Silva faz parte do corpo de missionários enviados ao exterior pela Agência Presbiteriana de Missões Transculturais, que mantém 130 missionários em 30 países - 9 no Senegal. Ele trabalha há 22 anos em projetos missionários na África, tendo passado a maior parte deles em Guiné-Bissau. Em 2005, foi para o Senegal com a mulher e os três filhos.

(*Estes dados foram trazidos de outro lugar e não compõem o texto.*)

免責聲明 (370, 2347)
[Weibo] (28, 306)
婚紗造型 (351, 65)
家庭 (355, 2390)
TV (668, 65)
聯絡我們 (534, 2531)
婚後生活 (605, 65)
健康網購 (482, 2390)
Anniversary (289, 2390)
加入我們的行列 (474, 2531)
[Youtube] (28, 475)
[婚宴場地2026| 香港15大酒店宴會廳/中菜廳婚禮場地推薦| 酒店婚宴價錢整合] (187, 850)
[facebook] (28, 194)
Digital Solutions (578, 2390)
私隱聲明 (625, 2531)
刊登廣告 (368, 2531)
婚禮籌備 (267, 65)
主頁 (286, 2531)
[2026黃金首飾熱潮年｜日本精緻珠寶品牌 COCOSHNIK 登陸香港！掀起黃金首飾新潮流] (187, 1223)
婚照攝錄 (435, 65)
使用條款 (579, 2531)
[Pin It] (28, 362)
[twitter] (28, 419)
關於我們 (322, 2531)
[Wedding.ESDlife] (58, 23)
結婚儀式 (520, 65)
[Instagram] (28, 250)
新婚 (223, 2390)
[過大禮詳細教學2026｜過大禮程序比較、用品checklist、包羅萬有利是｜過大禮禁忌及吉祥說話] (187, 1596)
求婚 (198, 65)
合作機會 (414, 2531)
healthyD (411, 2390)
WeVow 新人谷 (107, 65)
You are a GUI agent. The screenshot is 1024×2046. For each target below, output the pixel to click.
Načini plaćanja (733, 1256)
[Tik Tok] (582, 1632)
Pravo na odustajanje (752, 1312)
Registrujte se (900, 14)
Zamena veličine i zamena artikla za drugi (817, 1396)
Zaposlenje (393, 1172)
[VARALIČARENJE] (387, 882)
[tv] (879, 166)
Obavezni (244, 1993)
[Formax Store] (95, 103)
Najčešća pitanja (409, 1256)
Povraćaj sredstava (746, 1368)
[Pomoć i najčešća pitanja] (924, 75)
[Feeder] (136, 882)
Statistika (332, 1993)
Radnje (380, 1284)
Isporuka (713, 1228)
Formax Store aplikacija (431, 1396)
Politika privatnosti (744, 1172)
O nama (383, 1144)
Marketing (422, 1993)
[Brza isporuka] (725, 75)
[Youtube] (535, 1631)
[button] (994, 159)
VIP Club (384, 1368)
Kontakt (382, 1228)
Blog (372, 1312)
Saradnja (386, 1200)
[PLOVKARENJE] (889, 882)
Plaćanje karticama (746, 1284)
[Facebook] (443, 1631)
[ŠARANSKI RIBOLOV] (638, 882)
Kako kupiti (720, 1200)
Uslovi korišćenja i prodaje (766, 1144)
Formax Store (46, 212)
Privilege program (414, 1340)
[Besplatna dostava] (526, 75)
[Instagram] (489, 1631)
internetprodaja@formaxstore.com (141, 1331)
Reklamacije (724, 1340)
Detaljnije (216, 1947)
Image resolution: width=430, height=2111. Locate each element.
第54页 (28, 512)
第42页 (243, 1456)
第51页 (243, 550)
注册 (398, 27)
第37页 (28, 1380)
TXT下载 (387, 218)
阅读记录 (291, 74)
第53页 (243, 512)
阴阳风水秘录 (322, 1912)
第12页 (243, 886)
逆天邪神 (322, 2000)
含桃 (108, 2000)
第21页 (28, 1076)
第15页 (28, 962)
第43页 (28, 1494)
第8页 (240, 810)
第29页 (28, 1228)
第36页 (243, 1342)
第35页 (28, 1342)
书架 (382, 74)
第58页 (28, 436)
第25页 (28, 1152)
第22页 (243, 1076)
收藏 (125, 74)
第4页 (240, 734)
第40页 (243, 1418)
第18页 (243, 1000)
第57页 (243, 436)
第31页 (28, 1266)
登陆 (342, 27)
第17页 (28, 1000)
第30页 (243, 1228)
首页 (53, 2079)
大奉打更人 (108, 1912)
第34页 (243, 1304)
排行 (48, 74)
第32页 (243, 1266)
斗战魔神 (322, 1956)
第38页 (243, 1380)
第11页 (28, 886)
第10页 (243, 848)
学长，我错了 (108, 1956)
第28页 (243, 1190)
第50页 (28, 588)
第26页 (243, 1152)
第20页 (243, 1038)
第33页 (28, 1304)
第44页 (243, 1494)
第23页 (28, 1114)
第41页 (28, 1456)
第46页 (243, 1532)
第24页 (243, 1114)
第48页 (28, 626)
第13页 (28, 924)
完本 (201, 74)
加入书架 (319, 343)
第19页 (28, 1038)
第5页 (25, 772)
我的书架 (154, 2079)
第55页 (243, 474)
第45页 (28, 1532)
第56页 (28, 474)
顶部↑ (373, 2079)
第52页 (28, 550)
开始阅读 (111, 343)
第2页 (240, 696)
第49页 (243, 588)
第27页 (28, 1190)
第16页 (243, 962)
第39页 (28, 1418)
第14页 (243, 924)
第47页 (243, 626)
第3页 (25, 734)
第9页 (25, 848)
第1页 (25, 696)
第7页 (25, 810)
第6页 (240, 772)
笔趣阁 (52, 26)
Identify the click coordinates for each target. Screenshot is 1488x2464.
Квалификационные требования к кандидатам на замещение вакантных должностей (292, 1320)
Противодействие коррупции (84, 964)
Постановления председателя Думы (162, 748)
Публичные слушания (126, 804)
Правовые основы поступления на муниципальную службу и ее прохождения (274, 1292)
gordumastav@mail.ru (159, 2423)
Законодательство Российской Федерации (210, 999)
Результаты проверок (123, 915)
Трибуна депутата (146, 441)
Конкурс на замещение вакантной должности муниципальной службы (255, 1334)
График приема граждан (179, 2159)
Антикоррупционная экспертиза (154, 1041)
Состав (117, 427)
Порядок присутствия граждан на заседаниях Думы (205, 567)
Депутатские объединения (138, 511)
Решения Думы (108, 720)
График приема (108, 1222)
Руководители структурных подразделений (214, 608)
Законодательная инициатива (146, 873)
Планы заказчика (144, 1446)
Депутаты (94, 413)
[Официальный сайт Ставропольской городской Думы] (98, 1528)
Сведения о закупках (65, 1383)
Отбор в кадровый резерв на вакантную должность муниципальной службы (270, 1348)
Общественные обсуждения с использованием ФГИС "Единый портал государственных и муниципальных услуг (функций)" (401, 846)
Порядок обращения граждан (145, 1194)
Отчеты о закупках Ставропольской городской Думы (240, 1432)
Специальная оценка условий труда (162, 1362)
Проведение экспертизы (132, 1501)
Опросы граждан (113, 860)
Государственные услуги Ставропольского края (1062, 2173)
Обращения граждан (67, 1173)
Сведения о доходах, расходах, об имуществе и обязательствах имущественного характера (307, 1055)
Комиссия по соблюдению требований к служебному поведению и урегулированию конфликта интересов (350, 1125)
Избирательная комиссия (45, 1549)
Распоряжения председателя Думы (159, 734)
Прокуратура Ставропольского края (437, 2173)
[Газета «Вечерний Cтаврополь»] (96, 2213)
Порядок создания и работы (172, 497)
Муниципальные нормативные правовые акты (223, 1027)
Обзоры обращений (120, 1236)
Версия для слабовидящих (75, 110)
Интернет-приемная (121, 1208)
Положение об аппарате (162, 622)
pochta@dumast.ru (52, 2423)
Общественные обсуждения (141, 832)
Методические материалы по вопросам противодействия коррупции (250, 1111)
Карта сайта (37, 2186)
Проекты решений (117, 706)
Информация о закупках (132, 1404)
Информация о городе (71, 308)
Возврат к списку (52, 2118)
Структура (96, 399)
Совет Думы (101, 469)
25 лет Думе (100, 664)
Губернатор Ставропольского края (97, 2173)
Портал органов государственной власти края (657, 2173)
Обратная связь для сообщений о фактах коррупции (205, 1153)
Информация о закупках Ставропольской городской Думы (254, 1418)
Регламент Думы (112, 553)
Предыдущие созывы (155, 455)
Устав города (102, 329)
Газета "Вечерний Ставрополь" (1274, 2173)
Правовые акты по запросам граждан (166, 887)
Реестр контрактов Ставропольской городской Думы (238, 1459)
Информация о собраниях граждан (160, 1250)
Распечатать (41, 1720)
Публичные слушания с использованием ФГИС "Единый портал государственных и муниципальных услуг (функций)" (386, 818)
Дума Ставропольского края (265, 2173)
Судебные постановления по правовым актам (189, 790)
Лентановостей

O porta-voz da instituição, reverendo Marcos Agripino, nega os crimes e diz que só houve uma denúncia, mas não uma acusação formal da Justiça. A prisão, diz, deu-se por causa de uma especificidade do sistema senegalês, que prevê a prisão do acusado enquanto a investigação é conduzida.

"Quando Silva se apresentou à delegacia, ficou retido. Não teve tempo de apresentar sua defesa. Mas temos todo o apoio do governo brasileiro para que se resolva rápido e para que haja a preservação da integridade física de ambos."

Segundo Agripino, que deve ir para o Senegal na próxima semana, as crianças procuram voluntariamente a instituição. "O projeto é um trabalho social e educacional que oferece alimentação, cursos profissionalizantes e atendimento médico. São esses meninos moradores de rua que procuram a equipe."

Uma comissão formada por um senador e dois deputados da bancada evangélica - Magno Malta (PR-ES), Ronaldo Fonseca (PR-DF) e Paulo Freire da Costa (PR-SP) - foi também criada para tentar resolver a situação.

Em discurso nesta quarta-feira no Senado, Malta disse estar acompanhando o caso a pedido da comunidade evangélica e informou que se reuniu com o ministro das Relações Exteriores, Antonio Patriota, e com o embaixador do Senegal no Brasil, El Hadji Abdoul Aziz Ndiaye, para encontrar uma solução.

Na próxima terça-feira, Malta irá ao Senegal conversar com o ministro da Justiça, o delegado que recebeu a denúncia e a comissão de direitos humanos do país. Também visitará os missionários na prisão.

Silva é diabético e não pode se alimentar da refeição oferecida no presídio. Para que sua saúde não seja prejudicada, sua mulher, Marli, foi autorizada a lhe levar uma marmita todos os dias.